═══ PROVIDED RECORDS

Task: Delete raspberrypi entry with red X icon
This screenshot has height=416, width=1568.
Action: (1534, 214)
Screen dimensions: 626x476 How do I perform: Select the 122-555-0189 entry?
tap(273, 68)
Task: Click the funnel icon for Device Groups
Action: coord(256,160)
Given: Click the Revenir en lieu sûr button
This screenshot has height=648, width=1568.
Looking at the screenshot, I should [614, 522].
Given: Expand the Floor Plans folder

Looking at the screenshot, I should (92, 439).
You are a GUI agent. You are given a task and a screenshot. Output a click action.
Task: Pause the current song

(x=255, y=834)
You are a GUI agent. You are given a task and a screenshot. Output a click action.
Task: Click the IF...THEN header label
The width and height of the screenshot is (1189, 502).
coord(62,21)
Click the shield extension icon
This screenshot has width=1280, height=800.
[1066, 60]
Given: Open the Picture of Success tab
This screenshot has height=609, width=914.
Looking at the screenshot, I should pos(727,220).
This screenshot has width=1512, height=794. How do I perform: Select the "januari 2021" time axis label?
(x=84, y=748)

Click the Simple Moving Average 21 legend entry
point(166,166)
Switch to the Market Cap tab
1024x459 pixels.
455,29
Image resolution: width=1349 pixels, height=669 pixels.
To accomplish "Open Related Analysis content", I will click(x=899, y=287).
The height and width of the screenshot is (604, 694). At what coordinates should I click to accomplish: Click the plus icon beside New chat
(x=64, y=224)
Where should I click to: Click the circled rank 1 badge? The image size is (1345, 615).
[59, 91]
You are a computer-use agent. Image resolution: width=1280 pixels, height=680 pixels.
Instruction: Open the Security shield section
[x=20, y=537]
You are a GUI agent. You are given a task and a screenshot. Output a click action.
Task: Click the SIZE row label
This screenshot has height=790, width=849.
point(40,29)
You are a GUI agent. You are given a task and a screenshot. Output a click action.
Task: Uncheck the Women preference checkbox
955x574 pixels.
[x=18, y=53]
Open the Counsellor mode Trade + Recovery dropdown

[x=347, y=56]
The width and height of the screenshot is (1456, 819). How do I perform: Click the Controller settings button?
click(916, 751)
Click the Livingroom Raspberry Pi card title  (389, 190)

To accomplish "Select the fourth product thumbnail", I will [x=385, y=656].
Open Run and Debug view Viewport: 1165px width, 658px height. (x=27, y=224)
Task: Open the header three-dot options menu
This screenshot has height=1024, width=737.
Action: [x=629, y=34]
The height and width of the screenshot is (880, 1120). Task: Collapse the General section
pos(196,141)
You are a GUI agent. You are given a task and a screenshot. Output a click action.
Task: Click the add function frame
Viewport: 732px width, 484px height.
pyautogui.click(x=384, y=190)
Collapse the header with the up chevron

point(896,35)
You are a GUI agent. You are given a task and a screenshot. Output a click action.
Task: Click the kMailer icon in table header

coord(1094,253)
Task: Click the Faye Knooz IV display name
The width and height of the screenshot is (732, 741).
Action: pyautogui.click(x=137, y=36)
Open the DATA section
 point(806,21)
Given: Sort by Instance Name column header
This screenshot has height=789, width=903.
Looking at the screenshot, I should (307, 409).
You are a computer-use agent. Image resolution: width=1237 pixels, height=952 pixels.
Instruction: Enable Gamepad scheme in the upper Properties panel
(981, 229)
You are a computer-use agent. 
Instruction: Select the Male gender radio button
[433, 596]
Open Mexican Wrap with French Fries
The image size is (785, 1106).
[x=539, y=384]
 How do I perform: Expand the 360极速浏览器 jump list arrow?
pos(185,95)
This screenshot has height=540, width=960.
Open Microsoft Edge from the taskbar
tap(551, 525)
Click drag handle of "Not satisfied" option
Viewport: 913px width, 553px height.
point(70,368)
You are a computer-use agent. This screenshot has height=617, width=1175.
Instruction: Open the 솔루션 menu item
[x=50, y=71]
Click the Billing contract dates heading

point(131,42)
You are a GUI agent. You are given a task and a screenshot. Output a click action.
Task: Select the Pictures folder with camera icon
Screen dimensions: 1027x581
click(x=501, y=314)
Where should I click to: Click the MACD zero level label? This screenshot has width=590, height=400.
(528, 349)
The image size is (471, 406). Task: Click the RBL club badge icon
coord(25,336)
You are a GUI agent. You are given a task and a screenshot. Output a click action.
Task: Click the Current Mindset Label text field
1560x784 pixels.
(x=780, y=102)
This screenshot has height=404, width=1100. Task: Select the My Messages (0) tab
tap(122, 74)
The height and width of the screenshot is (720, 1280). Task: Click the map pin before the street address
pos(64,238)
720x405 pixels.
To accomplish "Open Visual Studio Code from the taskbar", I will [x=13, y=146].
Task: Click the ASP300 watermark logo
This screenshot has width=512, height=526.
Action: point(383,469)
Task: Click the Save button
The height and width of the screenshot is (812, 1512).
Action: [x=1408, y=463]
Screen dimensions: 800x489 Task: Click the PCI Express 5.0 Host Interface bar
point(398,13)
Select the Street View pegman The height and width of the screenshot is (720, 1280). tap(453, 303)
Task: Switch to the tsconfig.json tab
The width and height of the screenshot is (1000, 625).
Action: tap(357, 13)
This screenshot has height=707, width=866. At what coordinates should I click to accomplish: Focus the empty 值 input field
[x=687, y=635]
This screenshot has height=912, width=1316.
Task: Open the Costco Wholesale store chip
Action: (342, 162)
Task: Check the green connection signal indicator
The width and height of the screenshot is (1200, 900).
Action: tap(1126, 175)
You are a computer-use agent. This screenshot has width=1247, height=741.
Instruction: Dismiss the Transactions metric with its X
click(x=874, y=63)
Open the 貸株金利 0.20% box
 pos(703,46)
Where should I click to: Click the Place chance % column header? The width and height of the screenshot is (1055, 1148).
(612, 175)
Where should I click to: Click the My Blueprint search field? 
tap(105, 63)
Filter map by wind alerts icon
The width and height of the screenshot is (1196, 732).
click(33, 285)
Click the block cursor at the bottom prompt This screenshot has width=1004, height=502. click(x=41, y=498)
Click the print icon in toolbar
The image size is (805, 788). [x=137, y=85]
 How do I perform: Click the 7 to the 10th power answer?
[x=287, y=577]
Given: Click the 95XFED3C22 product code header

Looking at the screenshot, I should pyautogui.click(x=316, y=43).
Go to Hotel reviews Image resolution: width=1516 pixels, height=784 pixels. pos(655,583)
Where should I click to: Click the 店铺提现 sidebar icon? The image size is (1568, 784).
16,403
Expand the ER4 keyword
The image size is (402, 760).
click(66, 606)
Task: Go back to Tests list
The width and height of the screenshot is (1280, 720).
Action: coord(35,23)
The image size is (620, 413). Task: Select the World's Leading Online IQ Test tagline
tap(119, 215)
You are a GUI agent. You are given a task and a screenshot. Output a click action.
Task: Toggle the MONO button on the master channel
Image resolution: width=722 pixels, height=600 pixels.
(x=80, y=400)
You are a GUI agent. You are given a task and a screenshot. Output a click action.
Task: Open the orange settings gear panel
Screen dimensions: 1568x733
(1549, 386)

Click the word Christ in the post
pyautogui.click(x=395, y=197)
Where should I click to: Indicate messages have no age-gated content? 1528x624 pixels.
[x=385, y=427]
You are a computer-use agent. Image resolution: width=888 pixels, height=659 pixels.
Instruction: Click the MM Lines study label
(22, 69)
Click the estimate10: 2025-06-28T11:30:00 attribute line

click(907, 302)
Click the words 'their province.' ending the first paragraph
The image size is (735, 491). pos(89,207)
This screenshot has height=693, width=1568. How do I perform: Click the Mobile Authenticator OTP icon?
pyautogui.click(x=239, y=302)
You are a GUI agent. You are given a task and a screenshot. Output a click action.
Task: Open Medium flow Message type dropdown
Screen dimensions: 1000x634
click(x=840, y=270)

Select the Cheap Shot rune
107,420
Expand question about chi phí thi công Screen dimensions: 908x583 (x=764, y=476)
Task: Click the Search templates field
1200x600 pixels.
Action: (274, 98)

══════

Search the records above for "will". Copy each line where it is found.

To accomplish "Open Related Analysis content", I will click(x=899, y=287).
To accomplish "Select the fourth product thumbnail", I will [x=385, y=656].
To accomplish "Open Visual Studio Code from the taskbar", I will [x=13, y=146].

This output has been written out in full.